Die Gesellschaft für bedrohte Völker (GfbV) hat das Zeigen des Wolfsgrußes durch den türkischen Nationalspieler Merih Demiral verurteilt. Das teilte die GfbV am Mittwoch mit.
Eklat: Druck auf Türkei-Star steigt
Demiral hatte am Dienstag im EM-Achtelfinalspiel zwischen der Türkei und Österreich (2:1) beide Treffer für sein Team erzielt und dabei mit dem Zeichen türkischer Ultra-Nationalisten gejubelt. Die Europäische Fußball-Union (UEFA) hat eine Untersuchung des Vorfalls eingeleitet.
„Am Jahrestag des Sivas-Massakers (2. Juli, Anmerk. der Redaktion) so prominent den Wolfsgruß zu zeigen, ist ein absoluter Skandal, und das auch noch mit einem Foto der Geste bei X zu zelebrieren, ist eine Verhöhnung der alevitischen Opfer des Massakers“, sagt der GfbV-Nahostreferent Kamal Sido: „Wir fordern von Merih Demiral eine Entschuldigung bei den Millionen Aleviten, für die der Wolfsgruß ein Symbol der Unterdrückung und Verfolgung ist.“
Zudem solle sich die türkische Nationalmannschaft öffentlich vom Zeigen des rechtsextremen Symbols distanzieren.
UEFA leitet Untersuchung ein
Am 2. Juli 1993 steckte ein islamistischer Mob ein Hotel in Sivas in Brand, dabei starben 33 Menschen, die sich dort für ein alevitisches Kulturfestival versammelt hatten. Aleviten sind eine religiöse und kulturelle Gemeinschaft, deren Mitglieder vor allem in der Türkei, aber auch in Deutschland, dem Balkan und dem Nahen Osten leben.
Sie bilden eine Gruppe innerhalb des Islams, die sich durch eigene Praktiken und Überzeugungen von anderen muslimischen Strömungen abhebt.
Demiral, der von der UEFA zum Spieler des Spiels ausgezeichnet wurde, sagte nach dem Spiel, es stecke keine versteckte Botschaft hinter der Geste. „Wir sind alle Türken, ich bin sehr stolz darauf, Türke zu sein, und das ist der Sinn dieser Geste. Ich wollte einfach nur demonstrieren, wie sehr ich mich freue und wie stolz ich bin“, so Demiral.

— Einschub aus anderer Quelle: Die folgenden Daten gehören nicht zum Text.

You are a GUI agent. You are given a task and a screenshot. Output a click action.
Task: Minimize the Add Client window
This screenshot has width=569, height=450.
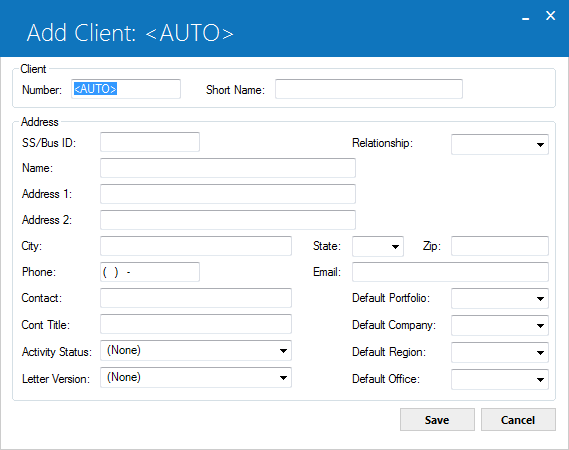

Er hoffe, dass es "noch mehr Gelegenheiten gibt, diese Geste zu zeigen".
Auch Faeser schaltet sich ein
Die UEFA hat am Mittwoch zur Causa eine Untersuchung eingeleitet und will „zu gegebener Zeit“ weitere Informationen veröffentlichen. Bundesinnenministerin Nancy Faeser übte am gleichen Tag scharfe Kritik. „Die Symbole türkischer Rechtsextremisten haben in unseren Stadien nichts zu suchen“, schrieb die SPD-Politikerin bei X.
Deutliche Worte wählte auch der grüne Landwirtschaftsminister Cem Özdemir, der sich seit langem gegen den türkischen Extremismus engagiert: „Nichts am Wolfsgruß ist versteckt. Seine Botschaft ist rechtsextrem, steht für Terror, Faschismus. Darüber zu diskutieren, ist ermüdend. Die UEFA muss Konsequenzen ziehen. Auch außerhalb des Stadions muss die Toleranz gegenüber grauen Wölfen enden. Wer eine Brandmauer gegenüber der AfD fordert, muss sie auch gegenüber dem türkischen Faschismus errichten.“
Der Wolfsgruß - in Österreich verboten, in Deutschland allerdings nicht - ist das Zeichen türkischer Ultranationalisten. Er wurde unter anderem bei den Massakern an der alevitischen Bevölkerung 1978 und 1993 sowie bei Niederschlagungen von Demonstrationen für mehr Gleichberechtigung von Frauen gezeigt.
Zuletzt gab es auch im Zusammenhang mit dem israelisch-palästinensischen Konflikt immer wieder Hetze der Grauen Wölfe gegen Juden und Israel.